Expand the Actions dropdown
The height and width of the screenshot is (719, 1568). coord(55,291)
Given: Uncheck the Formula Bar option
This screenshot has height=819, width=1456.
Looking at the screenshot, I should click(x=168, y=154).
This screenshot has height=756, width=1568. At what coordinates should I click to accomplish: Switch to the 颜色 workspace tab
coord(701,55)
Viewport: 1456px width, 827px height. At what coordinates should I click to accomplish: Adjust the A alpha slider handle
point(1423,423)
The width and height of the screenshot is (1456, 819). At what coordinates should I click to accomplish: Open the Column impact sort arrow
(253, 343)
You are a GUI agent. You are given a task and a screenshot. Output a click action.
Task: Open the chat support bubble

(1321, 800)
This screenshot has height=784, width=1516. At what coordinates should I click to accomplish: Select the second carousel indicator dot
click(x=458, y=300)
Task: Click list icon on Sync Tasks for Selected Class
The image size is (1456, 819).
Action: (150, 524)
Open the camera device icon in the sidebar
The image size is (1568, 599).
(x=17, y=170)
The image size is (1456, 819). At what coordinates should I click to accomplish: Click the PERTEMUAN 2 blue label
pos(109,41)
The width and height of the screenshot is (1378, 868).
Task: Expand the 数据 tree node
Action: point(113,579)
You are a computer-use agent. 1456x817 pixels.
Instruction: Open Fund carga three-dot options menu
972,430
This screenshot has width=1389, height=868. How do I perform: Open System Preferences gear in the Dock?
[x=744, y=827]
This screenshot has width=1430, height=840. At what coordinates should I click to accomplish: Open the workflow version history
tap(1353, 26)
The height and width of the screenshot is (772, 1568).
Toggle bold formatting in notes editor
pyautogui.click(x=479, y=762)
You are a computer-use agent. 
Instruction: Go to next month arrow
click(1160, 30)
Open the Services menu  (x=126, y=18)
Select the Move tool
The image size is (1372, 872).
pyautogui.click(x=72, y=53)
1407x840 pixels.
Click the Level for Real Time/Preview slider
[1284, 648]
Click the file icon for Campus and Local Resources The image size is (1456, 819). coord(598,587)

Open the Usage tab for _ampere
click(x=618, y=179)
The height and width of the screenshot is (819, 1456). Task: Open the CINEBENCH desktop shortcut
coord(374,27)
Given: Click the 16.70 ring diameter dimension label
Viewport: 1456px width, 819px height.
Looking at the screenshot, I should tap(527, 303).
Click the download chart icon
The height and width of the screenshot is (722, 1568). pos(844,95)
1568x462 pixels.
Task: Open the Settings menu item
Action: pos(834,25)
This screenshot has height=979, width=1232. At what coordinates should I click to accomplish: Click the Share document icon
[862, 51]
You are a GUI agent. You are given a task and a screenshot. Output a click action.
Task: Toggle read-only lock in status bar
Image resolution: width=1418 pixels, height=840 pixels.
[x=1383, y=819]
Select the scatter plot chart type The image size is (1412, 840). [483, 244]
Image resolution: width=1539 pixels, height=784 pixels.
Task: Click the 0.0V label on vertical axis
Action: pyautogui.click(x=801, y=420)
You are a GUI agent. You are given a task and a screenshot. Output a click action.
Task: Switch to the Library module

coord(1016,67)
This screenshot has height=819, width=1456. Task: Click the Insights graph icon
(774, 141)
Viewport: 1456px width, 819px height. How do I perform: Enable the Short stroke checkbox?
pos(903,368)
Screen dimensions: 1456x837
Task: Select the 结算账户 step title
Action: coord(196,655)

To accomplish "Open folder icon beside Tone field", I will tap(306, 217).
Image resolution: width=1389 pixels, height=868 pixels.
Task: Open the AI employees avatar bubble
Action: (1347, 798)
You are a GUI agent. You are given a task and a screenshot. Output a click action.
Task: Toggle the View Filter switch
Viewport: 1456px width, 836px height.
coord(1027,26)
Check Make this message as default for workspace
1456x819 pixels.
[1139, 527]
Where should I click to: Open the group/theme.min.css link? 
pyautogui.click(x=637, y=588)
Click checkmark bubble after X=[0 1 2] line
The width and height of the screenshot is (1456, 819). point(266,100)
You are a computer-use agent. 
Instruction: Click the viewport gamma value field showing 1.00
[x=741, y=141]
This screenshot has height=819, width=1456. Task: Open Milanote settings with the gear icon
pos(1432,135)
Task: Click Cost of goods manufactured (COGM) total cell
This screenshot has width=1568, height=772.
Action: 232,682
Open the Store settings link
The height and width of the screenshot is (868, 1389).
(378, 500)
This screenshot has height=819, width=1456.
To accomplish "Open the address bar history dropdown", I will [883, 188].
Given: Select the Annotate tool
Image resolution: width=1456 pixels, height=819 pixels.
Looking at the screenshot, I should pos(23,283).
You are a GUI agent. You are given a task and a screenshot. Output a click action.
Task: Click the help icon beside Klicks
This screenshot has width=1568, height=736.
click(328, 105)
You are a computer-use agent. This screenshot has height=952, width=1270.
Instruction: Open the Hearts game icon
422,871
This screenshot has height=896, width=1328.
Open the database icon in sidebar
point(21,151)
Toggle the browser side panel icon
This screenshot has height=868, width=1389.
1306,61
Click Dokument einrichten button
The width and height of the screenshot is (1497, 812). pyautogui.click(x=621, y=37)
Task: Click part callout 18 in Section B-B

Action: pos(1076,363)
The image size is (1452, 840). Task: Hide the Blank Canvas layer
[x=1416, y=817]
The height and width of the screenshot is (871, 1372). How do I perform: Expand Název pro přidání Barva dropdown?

*Assignment:* Retype each of the records, word for word, with nothing added or dropped.

*Response to the task:*
Expand the Actions dropdown
The height and width of the screenshot is (719, 1568). coord(55,291)
Given: Uncheck the Formula Bar option
This screenshot has height=819, width=1456.
Looking at the screenshot, I should click(x=168, y=154).
This screenshot has height=756, width=1568. At what coordinates should I click to accomplish: Switch to the 颜色 workspace tab
coord(701,55)
Viewport: 1456px width, 827px height. At what coordinates should I click to accomplish: Adjust the A alpha slider handle
point(1423,423)
The width and height of the screenshot is (1456, 819). At what coordinates should I click to accomplish: Open the Column impact sort arrow
(253, 343)
You are a GUI agent. You are given a task and a screenshot. Output a click action.
Task: Open the chat support bubble

(1321, 800)
This screenshot has height=784, width=1516. At what coordinates should I click to accomplish: Select the second carousel indicator dot
click(x=458, y=300)
Task: Click list icon on Sync Tasks for Selected Class
The image size is (1456, 819).
Action: (150, 524)
Open the camera device icon in the sidebar
The image size is (1568, 599).
(x=17, y=170)
The image size is (1456, 819). At what coordinates should I click to accomplish: Click the PERTEMUAN 2 blue label
pos(109,41)
The width and height of the screenshot is (1378, 868).
Task: Expand the 数据 tree node
Action: point(113,579)
You are a computer-use agent. 1456x817 pixels.
Instruction: Open Fund carga three-dot options menu
972,430
This screenshot has width=1389, height=868. How do I perform: Open System Preferences gear in the Dock?
[x=744, y=827]
This screenshot has width=1430, height=840. At what coordinates should I click to accomplish: Open the workflow version history
tap(1353, 26)
The height and width of the screenshot is (772, 1568).
Toggle bold formatting in notes editor
pyautogui.click(x=479, y=762)
You are a computer-use agent. 
Instruction: Go to next month arrow
click(1160, 30)
Open the Services menu  (x=126, y=18)
Select the Move tool
The image size is (1372, 872).
pyautogui.click(x=72, y=53)
1407x840 pixels.
Click the Level for Real Time/Preview slider
[1284, 648]
Click the file icon for Campus and Local Resources The image size is (1456, 819). coord(598,587)

Open the Usage tab for _ampere
click(x=618, y=179)
The height and width of the screenshot is (819, 1456). Task: Open the CINEBENCH desktop shortcut
coord(374,27)
Given: Click the 16.70 ring diameter dimension label
Viewport: 1456px width, 819px height.
Looking at the screenshot, I should tap(527, 303).
Click the download chart icon
The height and width of the screenshot is (722, 1568). pos(844,95)
1568x462 pixels.
Task: Open the Settings menu item
Action: pos(834,25)
This screenshot has height=979, width=1232. At what coordinates should I click to accomplish: Click the Share document icon
[862, 51]
You are a GUI agent. You are given a task and a screenshot. Output a click action.
Task: Toggle read-only lock in status bar
Image resolution: width=1418 pixels, height=840 pixels.
[x=1383, y=819]
Select the scatter plot chart type The image size is (1412, 840). [483, 244]
Image resolution: width=1539 pixels, height=784 pixels.
Task: Click the 0.0V label on vertical axis
Action: pyautogui.click(x=801, y=420)
You are a GUI agent. You are given a task and a screenshot. Output a click action.
Task: Switch to the Library module

coord(1016,67)
This screenshot has height=819, width=1456. Task: Click the Insights graph icon
(774, 141)
Viewport: 1456px width, 819px height. How do I perform: Enable the Short stroke checkbox?
pos(903,368)
Screen dimensions: 1456x837
Task: Select the 结算账户 step title
Action: coord(196,655)

To accomplish "Open folder icon beside Tone field", I will tap(306, 217).
Image resolution: width=1389 pixels, height=868 pixels.
Task: Open the AI employees avatar bubble
Action: (1347, 798)
You are a GUI agent. You are given a task and a screenshot. Output a click action.
Task: Toggle the View Filter switch
Viewport: 1456px width, 836px height.
coord(1027,26)
Check Make this message as default for workspace
1456x819 pixels.
[1139, 527]
Where should I click to: Open the group/theme.min.css link? 
pyautogui.click(x=637, y=588)
Click checkmark bubble after X=[0 1 2] line
The width and height of the screenshot is (1456, 819). point(266,100)
You are a computer-use agent. 
Instruction: Click the viewport gamma value field showing 1.00
[x=741, y=141]
This screenshot has height=819, width=1456. Task: Open Milanote settings with the gear icon
pos(1432,135)
Task: Click Cost of goods manufactured (COGM) total cell
This screenshot has width=1568, height=772.
Action: 232,682
Open the Store settings link
The height and width of the screenshot is (868, 1389).
(378, 500)
This screenshot has height=819, width=1456.
To accomplish "Open the address bar history dropdown", I will [883, 188].
Given: Select the Annotate tool
Image resolution: width=1456 pixels, height=819 pixels.
Looking at the screenshot, I should pos(23,283).
You are a GUI agent. You are given a task and a screenshot. Output a click action.
Task: Click the help icon beside Klicks
This screenshot has width=1568, height=736.
click(328, 105)
You are a computer-use agent. This screenshot has height=952, width=1270.
Instruction: Open the Hearts game icon
422,871
This screenshot has height=896, width=1328.
Open the database icon in sidebar
point(21,151)
Toggle the browser side panel icon
This screenshot has height=868, width=1389.
1306,61
Click Dokument einrichten button
The width and height of the screenshot is (1497, 812). pyautogui.click(x=621, y=37)
Task: Click part callout 18 in Section B-B

Action: pos(1076,363)
The image size is (1452, 840). Task: Hide the Blank Canvas layer
[x=1416, y=817]
The height and width of the screenshot is (871, 1372). How do I perform: Expand Název pro přidání Barva dropdown?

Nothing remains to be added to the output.